----- Selection
2015 Fiscal Year Research-status Report

言語生産性：有効な類推関係クラスターの迅速な抽出・統計的機械翻訳でその評価

Research Project

Project/Area Number	15K00317
Research Institution	Waseda University
Principal Investigator	LEPAGE YVES 早稲田大学, 理工学術院, 教授 (70573608)
Project Period (FY)	2015-04-01 – 2018-03-31
Keywords	自然言語処理 / 人工知能 / データ構造 / 形態で豊かな言語
Outline of Annual Research Achievements	Analogical clusters are a series of pairs of words or word sequences like: `invariable` : `lack of variability` :: `invisible` : `lack of visibility` :: ... :: `intractable` : `lack of tractability`. When given a new word pair where one is unknown, like `incredible` : x, it is possible to create automatically with high confidence the word sequence x = `lack of credibility`. If `inedible` : x is given, `lack of edibility`can be created but with less confidence, as it is rare in English. If `in double` : x is given, the production of the ridiculous word `doubility` should be stopped. How to collect analogical clusters from data? How to estimate the reliability of new word sequence? During the first year, 1) packaging of basic core programs was done for very fast computation of distances between strings and for resolution of analogy between strings. 2) analogical clusters were extracted on words and bigrams in 11 languages including morphologically rich languages. Times were measured for different versions of programs. Improvements in speed were obtained. On Chinese and Japanese, experiments with new programs were conducted. Some results in Chinese-to-Japanese translation using quasi-parallel data produced with analogical clusters have been submitted to a journal. In the next years, the project will deliver programs that will create new words or word sequences in a fast way and estimate their probability. The production of new word sequences in a fast and reliable way will allow to artificially generate new data so as to improve the quality of machine translation systems.
----------
▶ [Goal of the exercise]: Which words does the research report above pair with an unknown x to show how new word sequences are created or stopped? List them all.
----- Recorded data
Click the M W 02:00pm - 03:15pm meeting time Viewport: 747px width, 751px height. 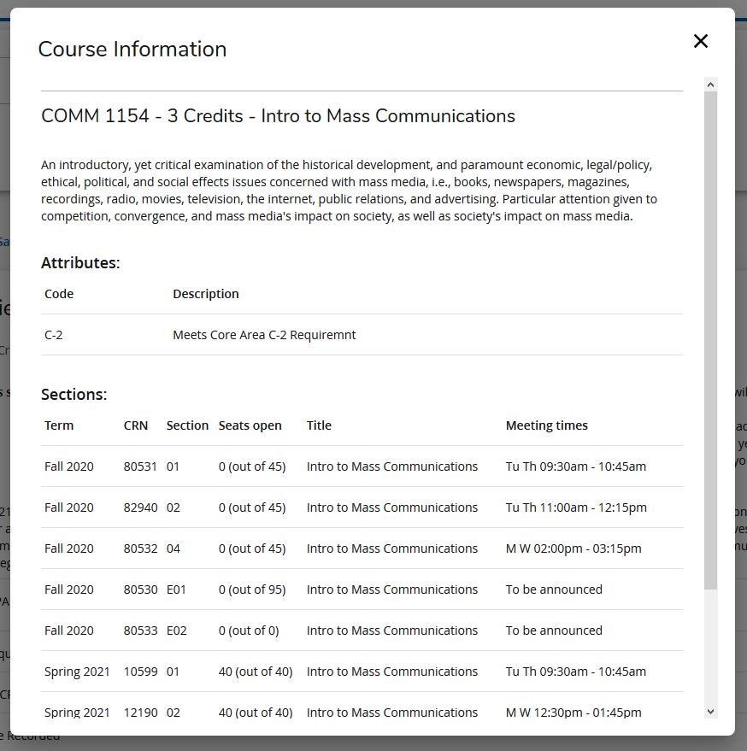click(x=573, y=549)
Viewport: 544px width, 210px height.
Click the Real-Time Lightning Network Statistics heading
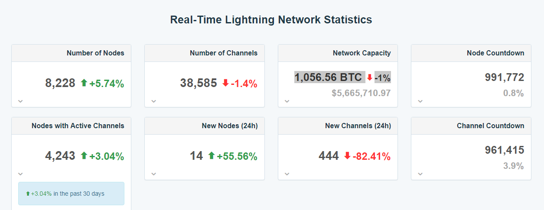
----------
▶ [Written answer]:
- incredible
- inedible
- in double